Illinois Attorney General Kwame Raoul, another Democrat, said his office “remains steadfast in our commitment to upholding the rule of law, and we will vigorously oppose the Trump administration’s continued efforts to undo” the earlier court rulings.

Trump and Defense Secretary Pete Hegseth earlier this month ordered 300 members of the Illinois National Guard and 400 members of the Texas National Guard into a “protective mission” meant to safeguard federal personnel and property around Chicago.

Illinois and Chicago sued Oct. 6 and asked Perry to block the deployment. She did so three days later, finding that the Trump administration’s “perception of events” around Chicago is “simply unreliable.”

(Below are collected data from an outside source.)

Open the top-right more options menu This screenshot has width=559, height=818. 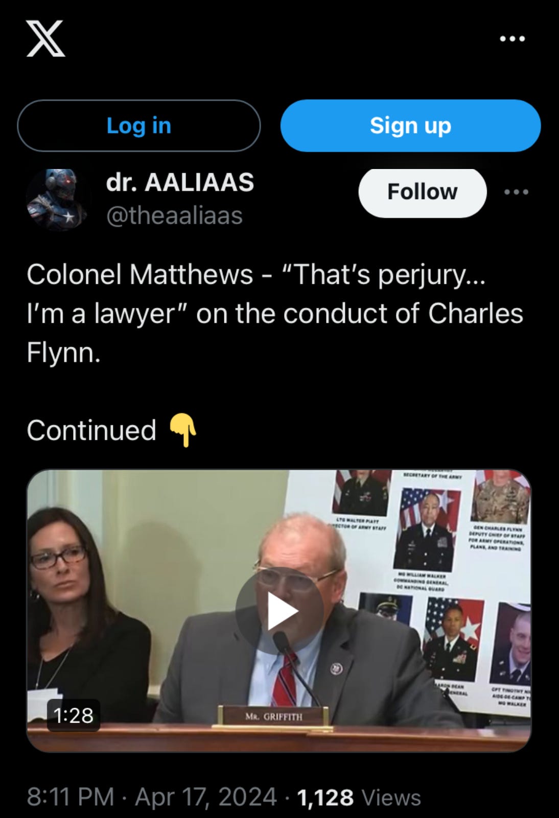(x=513, y=39)
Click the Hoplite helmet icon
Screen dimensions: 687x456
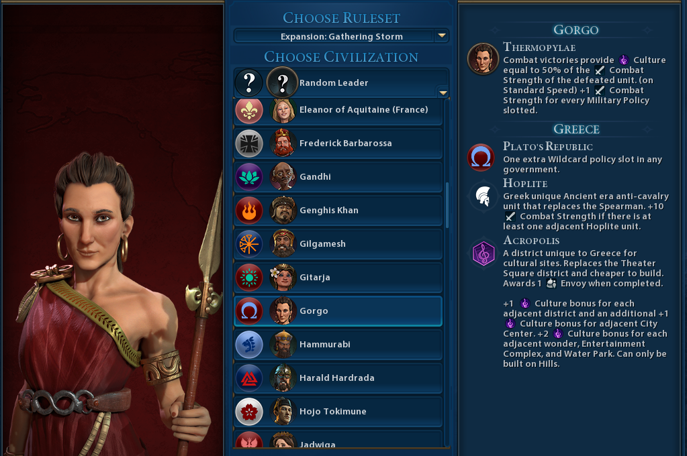click(484, 196)
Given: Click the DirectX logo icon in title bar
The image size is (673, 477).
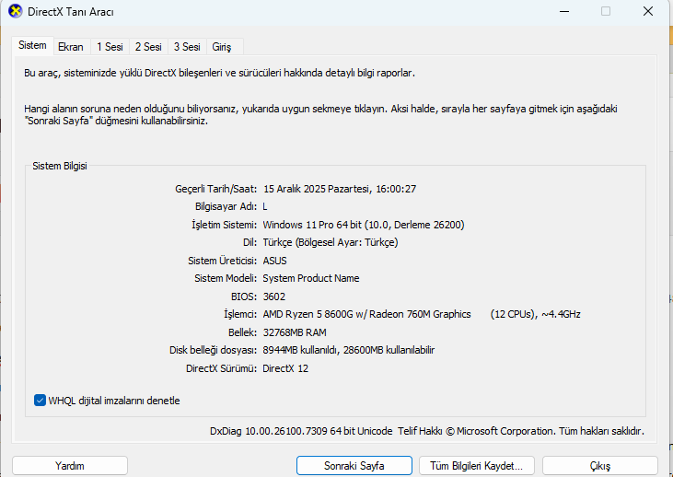Looking at the screenshot, I should [12, 11].
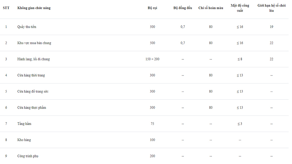This screenshot has height=164, width=292.
Task: Click the Cửa hàng thực phẩm cell
Action: pos(32,108)
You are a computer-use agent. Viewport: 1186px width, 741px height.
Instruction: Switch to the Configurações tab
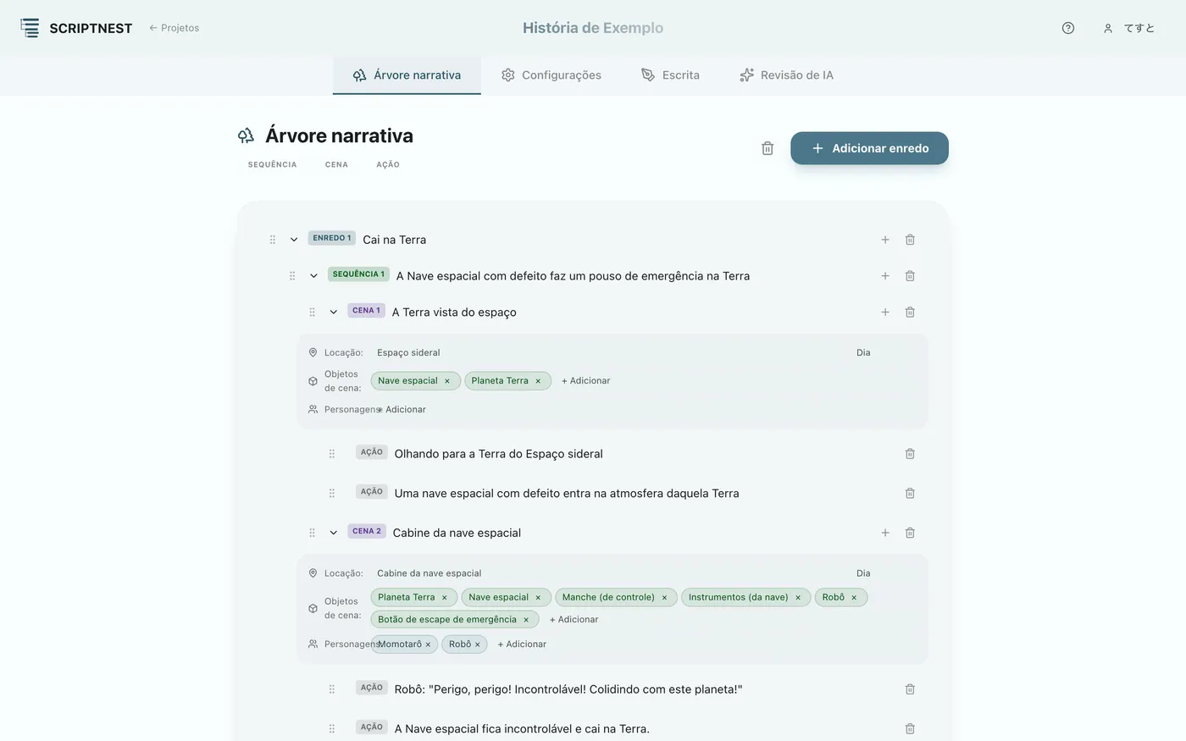(551, 75)
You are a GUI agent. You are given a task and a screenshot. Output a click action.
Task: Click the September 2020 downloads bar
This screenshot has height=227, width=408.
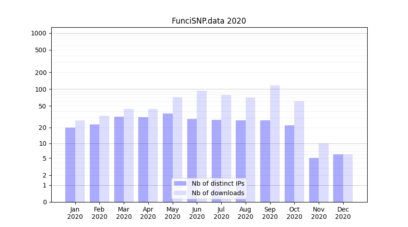click(x=275, y=143)
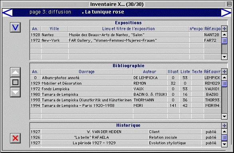Go to previous page with left arrow
Screen dimensions: 234x153
8,13
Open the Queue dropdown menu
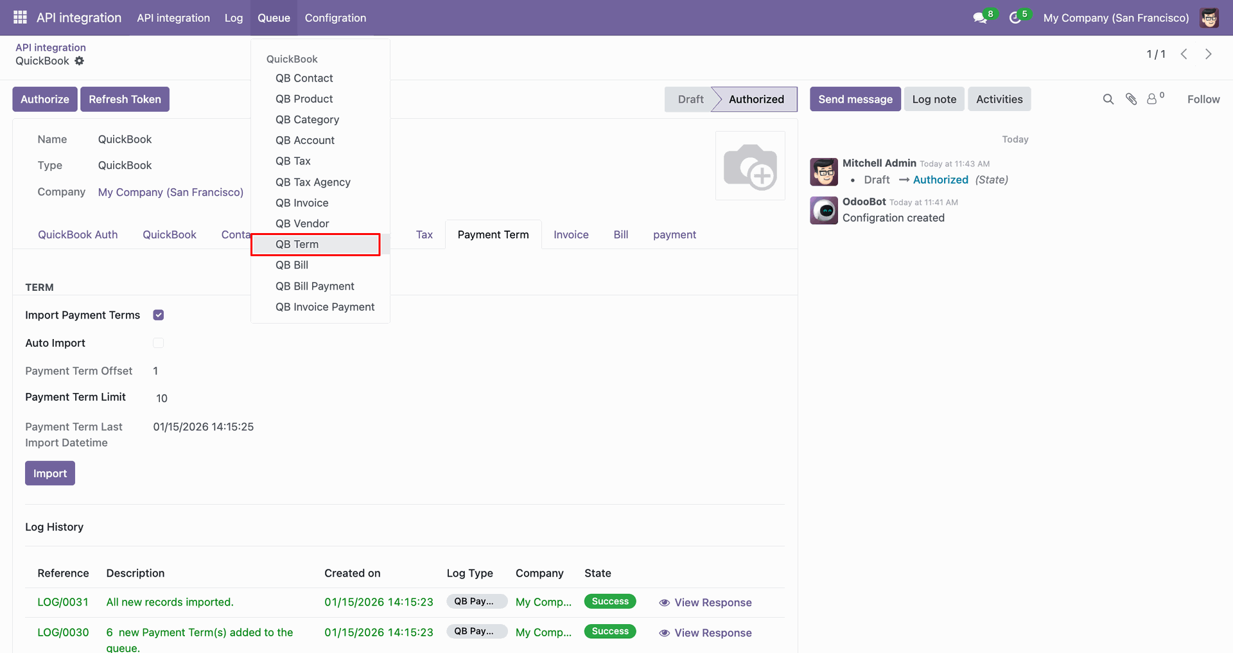The image size is (1233, 653). click(274, 18)
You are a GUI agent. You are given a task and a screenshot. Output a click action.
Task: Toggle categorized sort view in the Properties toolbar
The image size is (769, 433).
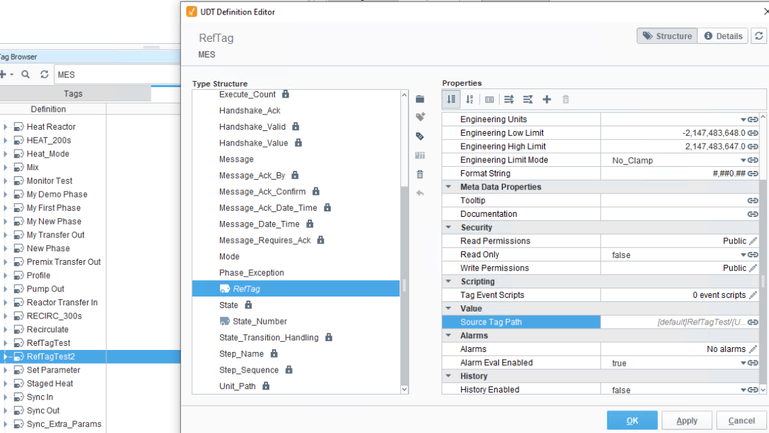point(451,100)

Lawyers in the case had given Perry incompatible portraits of the events on the ground. Ultimately, she pointed to “four separate, unrelated legal decisions from different neutral parties” that had recently been delivered at the Dirksen Federal Courthouse that “all cast significant doubt” on the Trump administration’s “credibility and assessment.”

Sauer wrote that Perry “acknowledged that violence against federal officers and property has occurred, but sought, indefensibly, to minimize it — refusing to credit sworn declarations from federal officials and instead accepting the implausibly rosy assessment of state and local officials.”

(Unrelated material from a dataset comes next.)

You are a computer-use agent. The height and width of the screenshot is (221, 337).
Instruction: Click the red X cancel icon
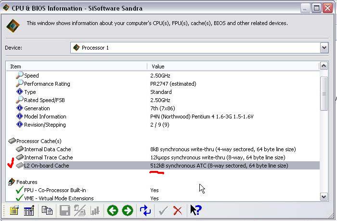pos(178,211)
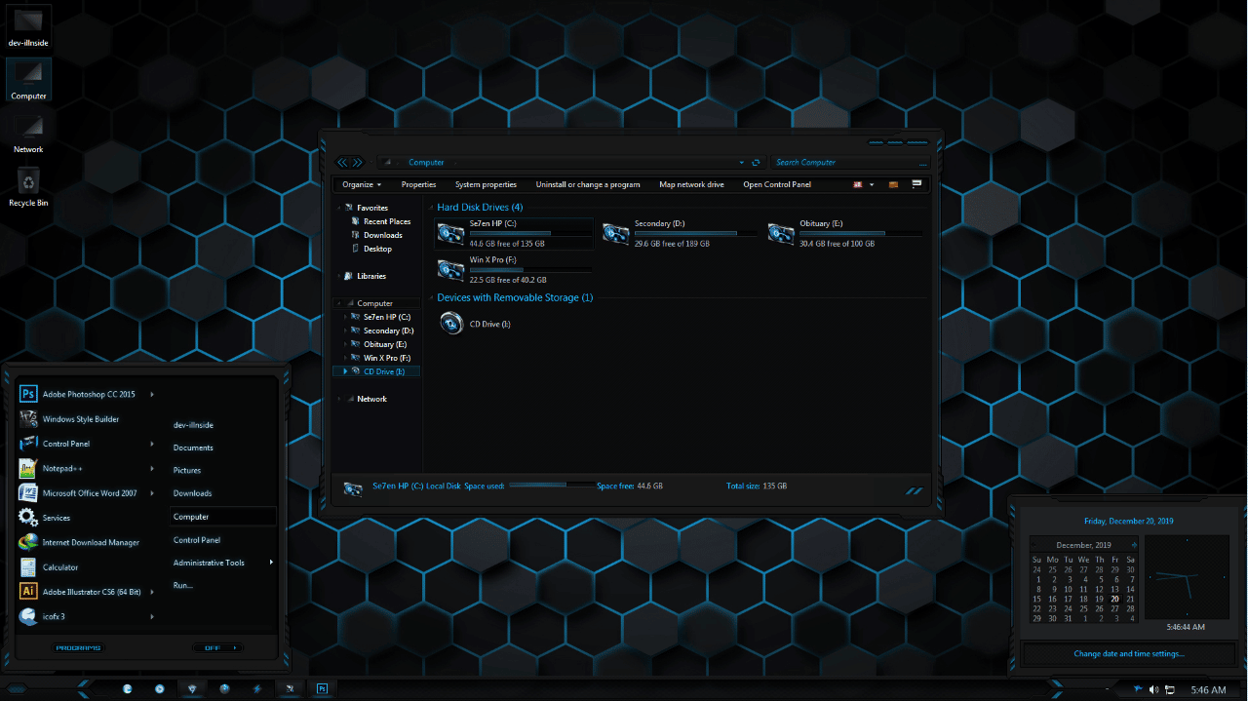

Much of Sauer’s brief recounts the same claims presented to Perry and the 7th Circuit. It claims a “disturbing and recurring pattern” has developed in states where Trump has sought to deploy National Guard troops.

He wrote that “federal agents’ efforts are met with prolonged, coordinated, violent resistance,” prompting only “tepid support from local forces.”

“They are often left to fend for themselves in the face of violent, hostile mobs,” Sauer wrote.

The solicitor general even seemed to acknowledge the case of a Chicago couple who had been charged with assaulting officers outside U.S. Immigration and Customs Enforcement’s facility in Broadview. The couple made headlines because they were found to be carrying loaded semiautomatic pistols, but they carried them lawfully.

In an extremely unusual event at Chicago’s federal courthouse, a grand jury refused to hand up an indictment against the pair.

But, Sauer argued, “in the current climate of hostility to federal law enforcement in Chicago — stoked by local political leaders, including the governor and the mayor — a grand jury’s decision not to indict a person accused of assaulting a federal officer is hardly proof that the assault did not occur.”